Detroit is big and spread out. Ungenerously, it could be called empty. But in polite terms it could be defined as having lots of open space between various neighborhoods. However you phrase it, getting around the city often involves traveling long distances, usually in a car. For residents without their own vehicles, moving in and around the 143-square-mile city is incredibly challenging. A new group of startups is hoping to make it easier.
Addressing areas ranging from pedestrian safety to real-time transit information to neighborhood-focused car sharing, the startups are the recently announced first cohort of the Accessible Streets Studio, a technology business accelerator program that is helping city-focused startups pilot their products in a few of Detroit’s neighborhoods. If the pilot projects work in their initial test bed, they may be able to spread to other parts of the city, or even to other cities facing similar issues.
The Studio is led by Newlab, the New York-based innovation lab and business incubator that was Fast Company’s 2020 Innovation by Design Company of the Year. Since early 2020, it’s been working with Ford Motor Co. and local stakeholders to identify mobility challenges in the city.
The effort is focused on Michigan Central, Ford’s new mobility innovation district in Detroit’s Corktown neighborhood.

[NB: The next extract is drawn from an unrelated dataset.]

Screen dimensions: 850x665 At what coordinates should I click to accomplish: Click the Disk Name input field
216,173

The heart of this project is Ford’s $740 million renovation of the long-abandoned Michigan Central train station, a project led by Practice for Architecture and Urbanism (PAU) that will anchor a 30-acre “mobility campus” that could bring 5,000 jobs to Corktown and two other adjacent neighborhoods. It’s an investment with transportation at its heart. For the neighborhoods around the train station, which have relatively higher population densities than the rest of the city but little access to public transit, transportation and mobility need significant improvement.
A primary focus will be bridging transportation gaps. “That’s a huge issue in Detroit. We’re a really large city from an acreage perspective,” says Julie Roscini, who leads the Michigan Central development’s external engagement strategy for Ford. “Having connections to public transit, connections to the lager suburban area that’s here, those are real issues that residents face.”

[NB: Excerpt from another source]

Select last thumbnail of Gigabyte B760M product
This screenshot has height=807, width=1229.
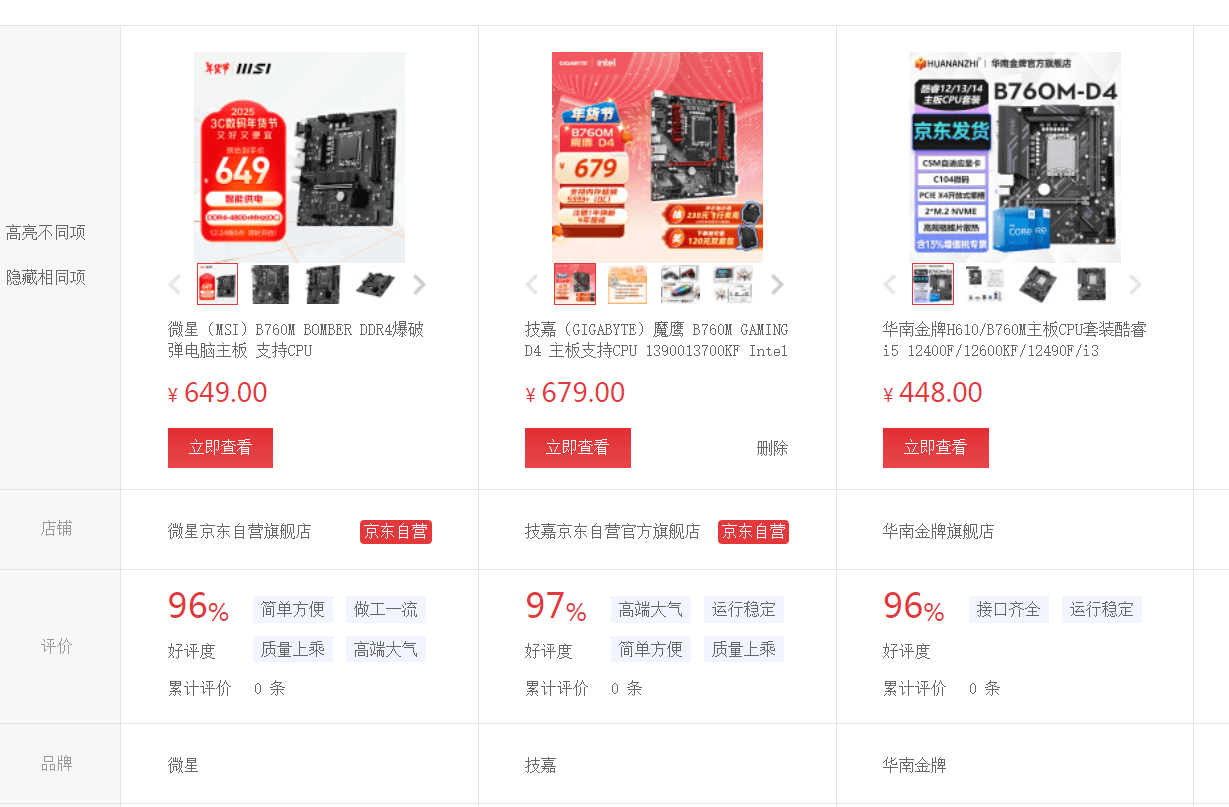click(x=733, y=284)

The Accessible Streets Studio is the latest of Newlab’s accelerator-like Studios, which target problems endemic to specific places or industries by narrowing down a pool of applicant startup companies offering potential solutions. By working closely with the community and local stakeholders, Newlab first identifies the problems to solve, then picks the companies best suited to help. It supports the selected companies with a pool of $200,000, and advises them through the establishment of pilot programs in their target market.
“Of course we want to be supporting startups that we believe are building scalable products,” says Shaina Horowitz, vice president of product and programs at Newlab. “But ultimately what they’re building from the ground up is based in their understanding of solving a real problem and having a sound technology solution.”
The project is the kind of corporate initiative that tends to follow big developments in underserved neighborhoods, and Ford is clearly aware of the impact its mobility innovation district will have on the area. But supporting the development of potentially acquirable startups may also be in the corporation’s own interests as it shifts from car company to mobility company.
About 50 companies applied to be part of the Accessible Streets Studio. The selected companies include:
- Kiwibot, a neighborhood-focused autonomous robot delivery infrastructure.
- Solartonic, which creates local wireless networks that integrate street lighting and security cameras.
- Numina, which measures curb-level activity and travel behavior of pedestrians, cyclists, and vehicles.
- Kuhmute, which developed a universal charging network for shared and personally owned micromobility vehicles, such as scooters.
- Sway Mobility, which creates electric vehicle car-share programs for communities.
The cohort also includes Soofa, which builds solar-powered real-time transit-information signs with an e-ink display. “It sounds maybe like a fleeting consideration,” Horowitz says, “but the e-ink was actually a differentiator because one of the chief complaints that you hear in cities with these new kinds of signs is that they’re just glaring, and they’re frankly unwanted, and they’re adding screens to yet another dimension of city life.” She says Soofa’s pilot program will use information from the city department of transportation to provide live updates on transit and navigation.
This summer, the startups involved in the Accessible Streets Studio will begin rolling out their pilot programs in the neighborhoods surrounding Michigan Central train station. Roscini says that may just be the start. “There are a lot of other interesting neighborhoods in Detroit,” she says. “Our hope is that the studio continues on and spreads across the city.”